Although several studies with laboratory animals on the genetic effect of ionizing radiation showed that radiosensitivity of oocytes varies widely according to the follicle/oocyte stage and the species [2], the effect on large animals such as cattle remains unknown. In the present study, histological examination of cattle ovaries showed that there was not much difference in the morphology and the average number of the follicles between ovaries collected from cattle abandoned and those collected at the slaughterhouse. The intact proliferation in cattle ovarian granulosa cells was confirmed by expression of Ki-67, and quite few apoptotic oocytes and granulosa cells were observed by the TUNEL assay. Granulosa cells produce estradiol-17β and provide various low-molecular-weight substrates (e.g., amino acids and nucleotides) to the oocytes during folliculogenesis [7, 10]. Those compounds are utilized to synthesize important macromolecules such as proteins and nucleic acids. Estradiol-17β acts as a growth hormone for tissues of the reproductive organs and appears necessary to maintain oocytes in the ovary. Apoptosis of granulosa cells is associated with induction of follicular atresia in the mammalian ovary. Moreover, the dysfunction of granulosa cells leads to the arrest of oocyte growth and follicular development, resulting in infertility. Our data in histological examination of ovaries and the fact that some cattle captured in the ex-evacuation zone were pregnant suggest that cattle ovaries appear to have the potentials of endocrine function and ovulation, and that the folliculogenesis was performed normally in abandoned cattle.
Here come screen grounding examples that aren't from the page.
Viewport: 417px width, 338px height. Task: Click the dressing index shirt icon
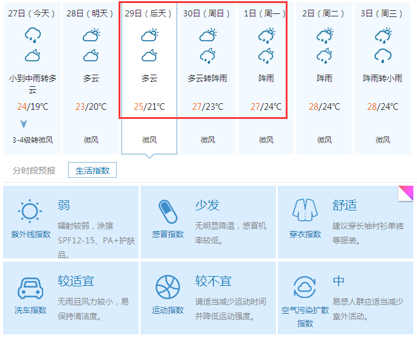[305, 210]
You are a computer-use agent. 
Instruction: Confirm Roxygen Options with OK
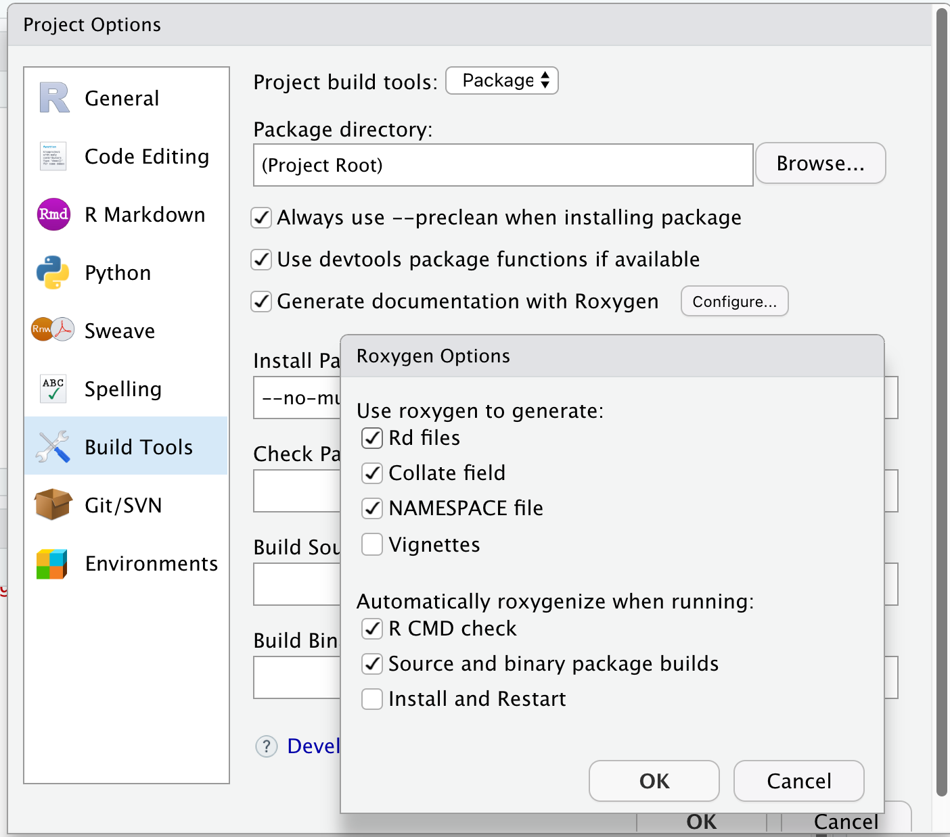(x=654, y=781)
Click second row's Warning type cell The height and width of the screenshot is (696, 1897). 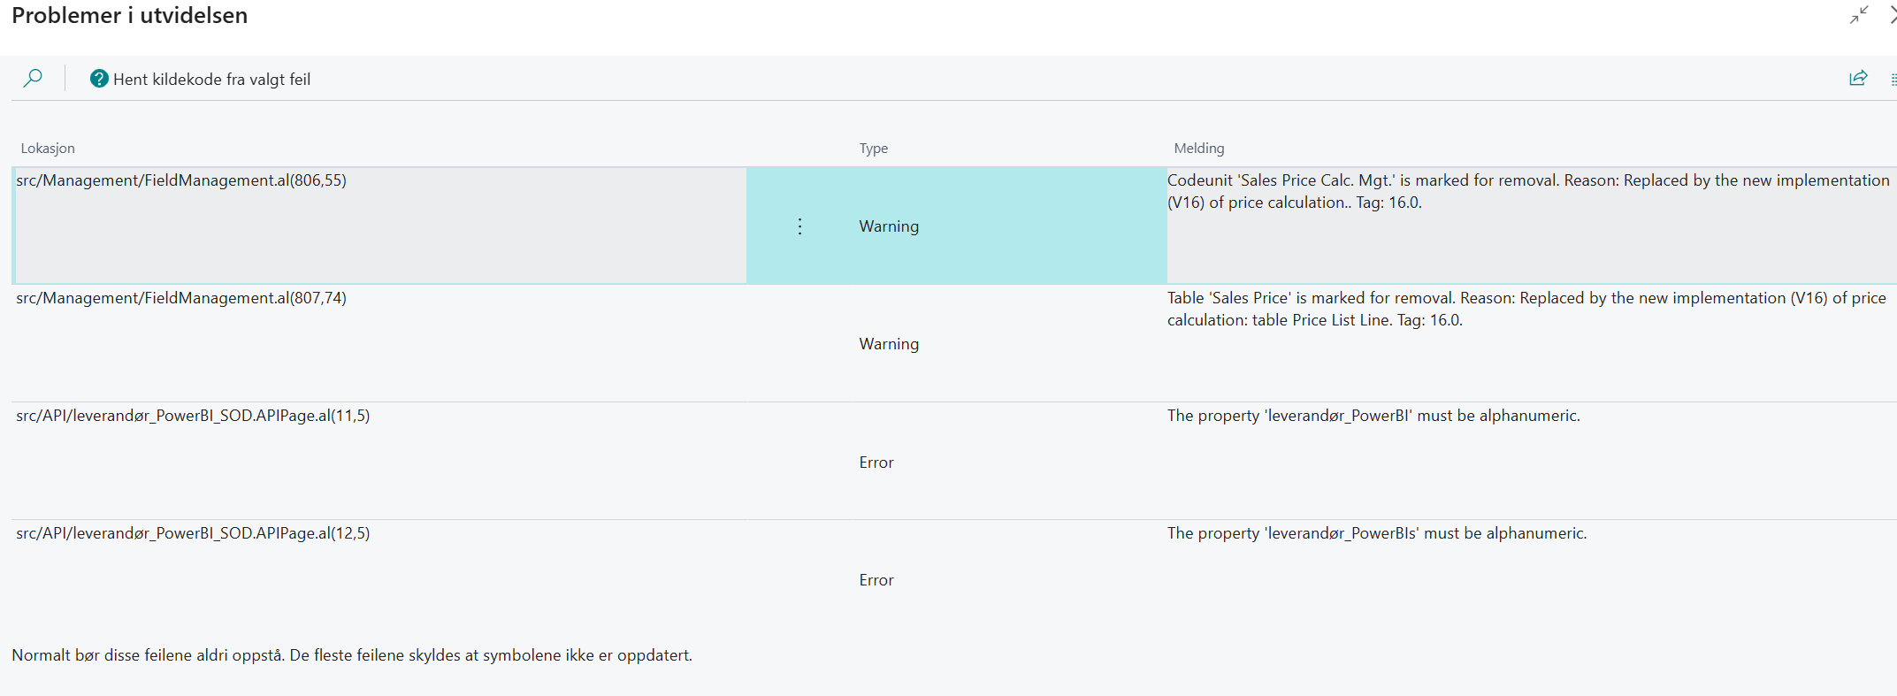[889, 344]
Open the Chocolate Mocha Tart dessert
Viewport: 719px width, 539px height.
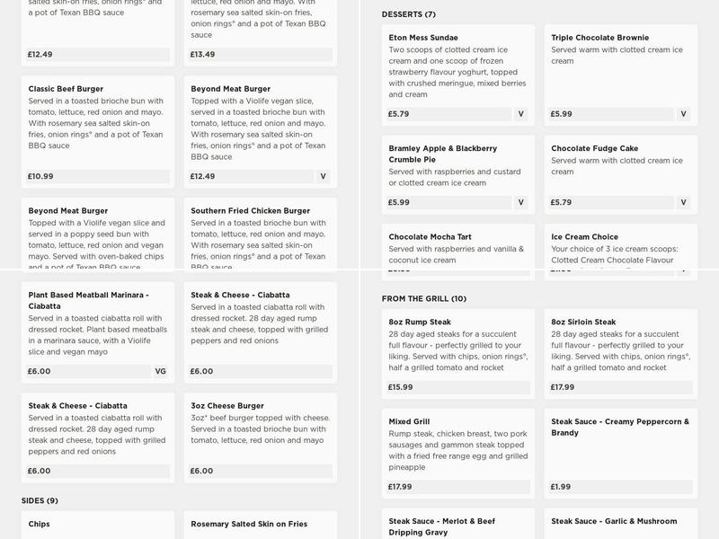pyautogui.click(x=458, y=252)
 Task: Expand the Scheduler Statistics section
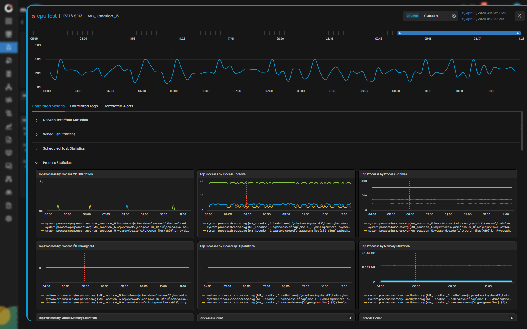[37, 134]
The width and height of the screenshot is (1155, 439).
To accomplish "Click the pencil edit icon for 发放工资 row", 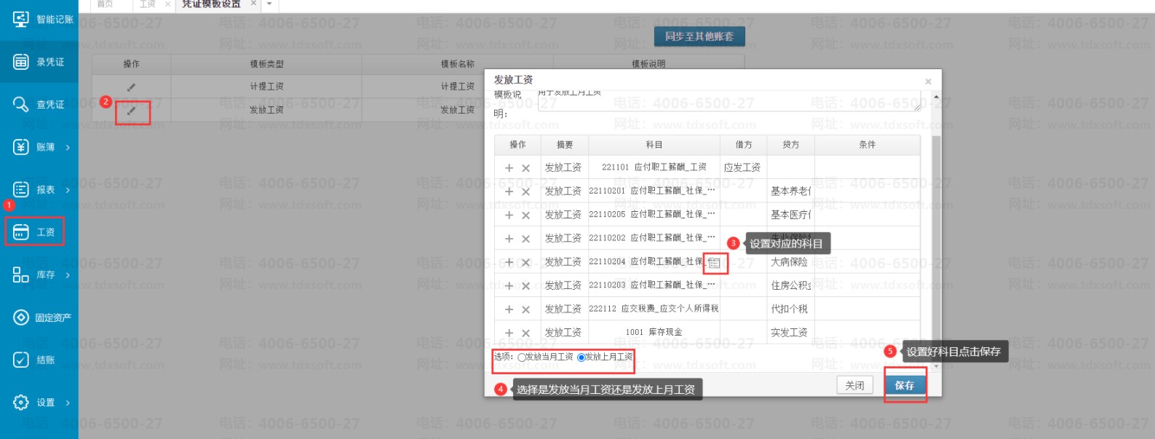I will (132, 111).
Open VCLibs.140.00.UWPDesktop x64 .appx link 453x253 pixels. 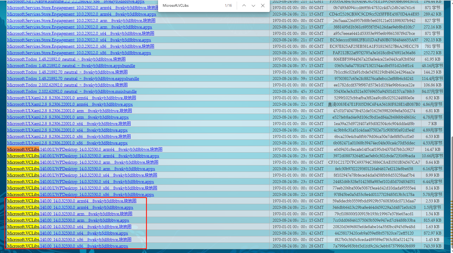[80, 182]
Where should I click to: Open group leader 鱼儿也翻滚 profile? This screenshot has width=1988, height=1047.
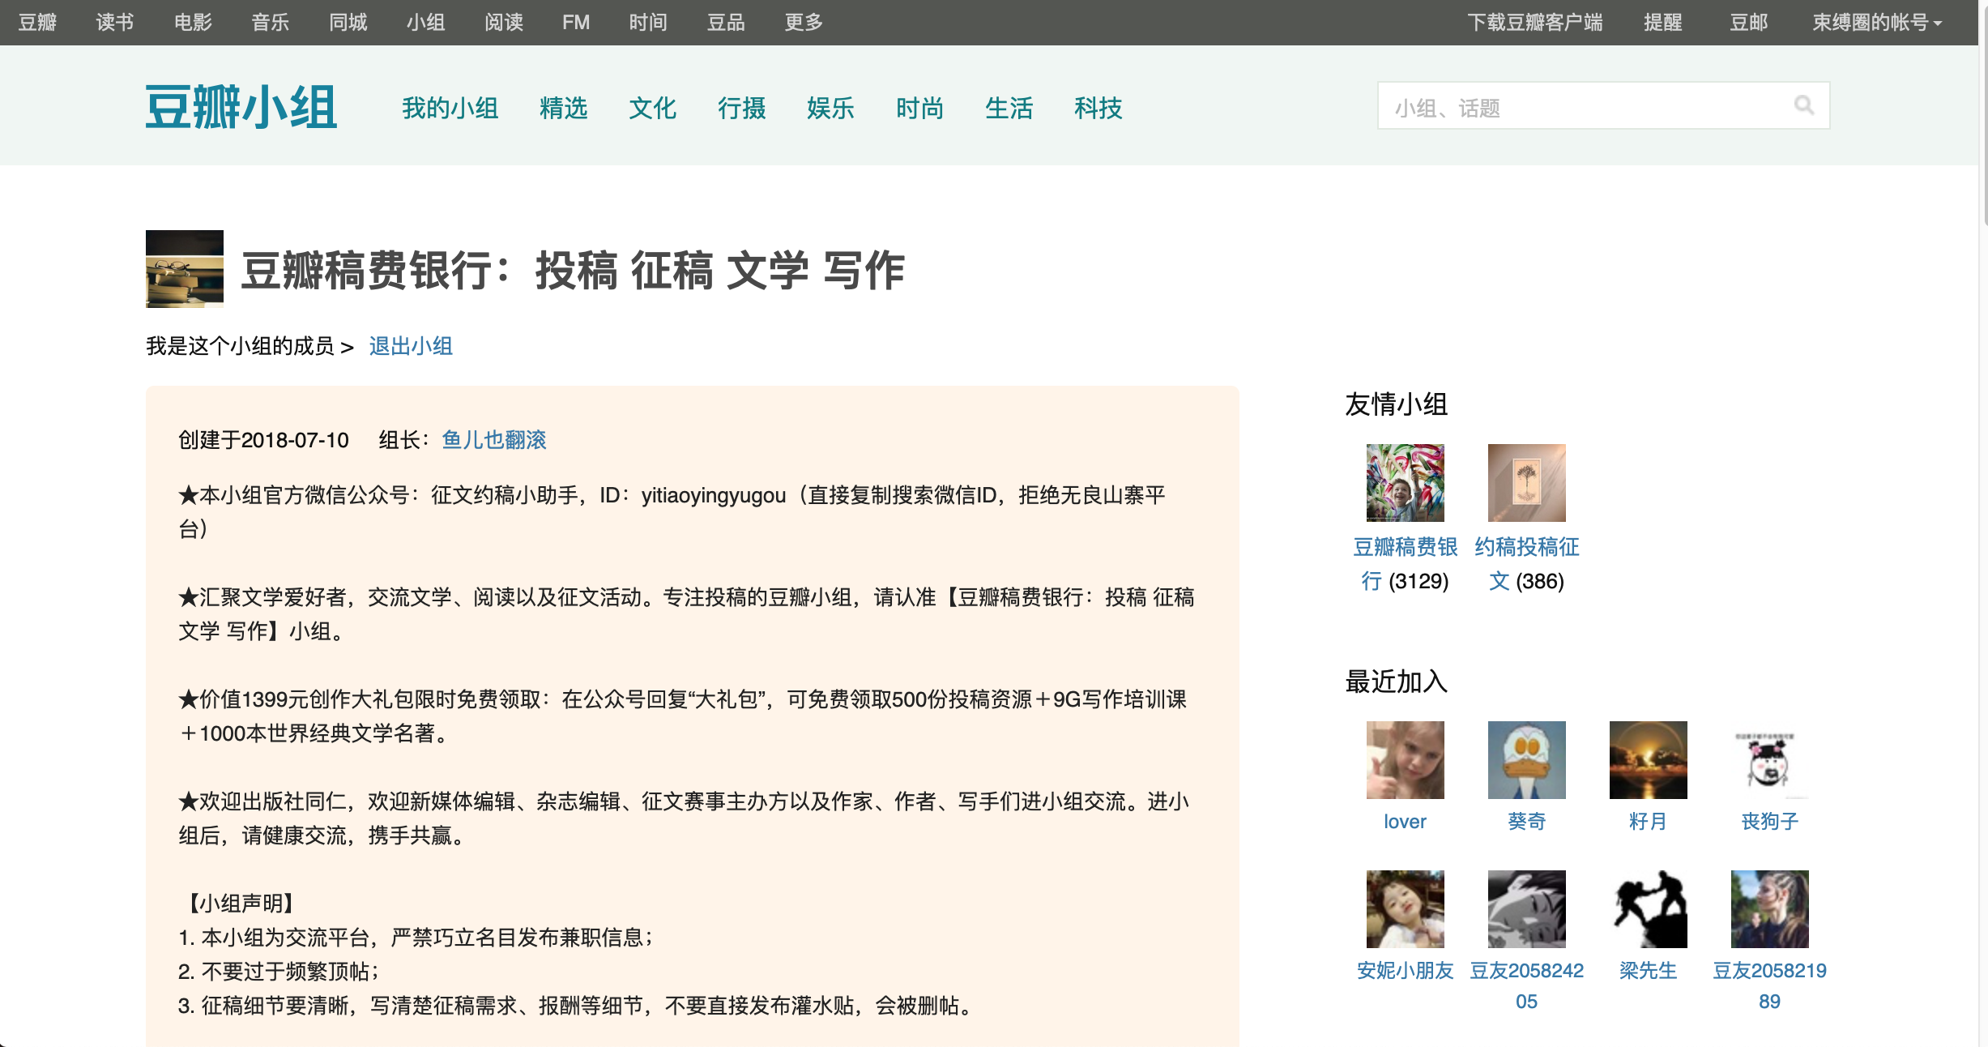coord(494,440)
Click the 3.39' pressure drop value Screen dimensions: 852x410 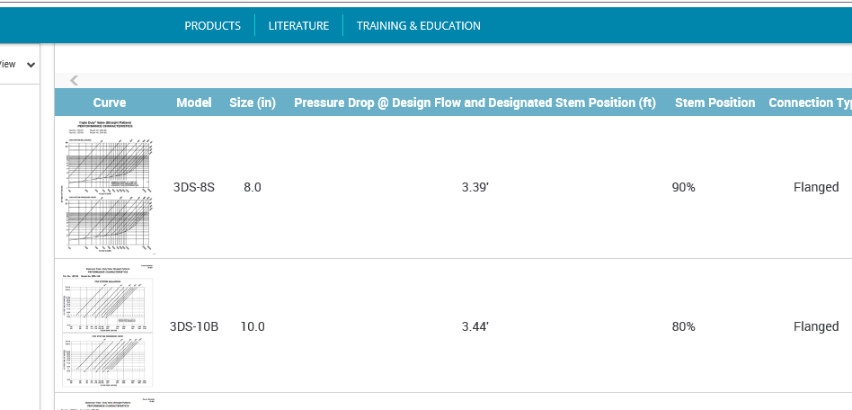[x=475, y=187]

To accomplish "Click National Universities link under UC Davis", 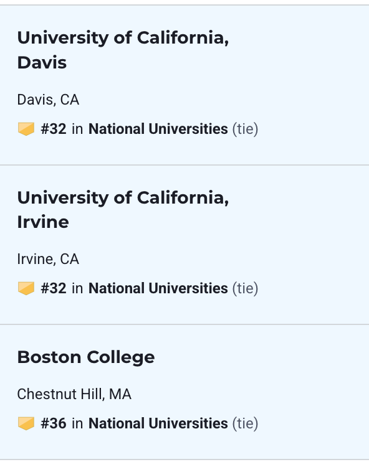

Regarding radioactive Cs concentration, the level in the female reproductive organs of fetuses was lower than those in adult cattle and infants, although the level in other organs of fetus and infants was higher than that of the corresponding maternal organ, respectively [4]. Since active angiogenesis occurs during the late follicular development after puberty and during gestation, blood vessels in the fetal reproductive organs are premature, and, therefore, the amount of transported radioactive Cs into the fetus may be limited. The levels of radioactive Cs concentration in the oviducts were lower than those in the ovary and uterus, which may be because the oviduct with luminal structure is composed of less parenchymal cells than the ovary and uterus. As well as cattle, we confirmed that porcine and inobuta ovaries maintained competence for oocyte maturation in vitro without morphologically abnormal findings.

In conclusion, no adverse radiation-induced effects were observed in the female reproductive organs derived from the domestic animals exposed to chronic radiation for 379 days in the ex-evacuation zone. The oocyte maintained the developmental competence to potentially viable blastocysts, and no hereditary abnormalities were observed in the yield offspring. In addition, we succeeded in cryopreserving the oocytes of the corresponding animals. Unfortunately, even if such accidents or problems as the FNPP accident occur in the future, we hope that our data and cryopreserved materials will be of some help.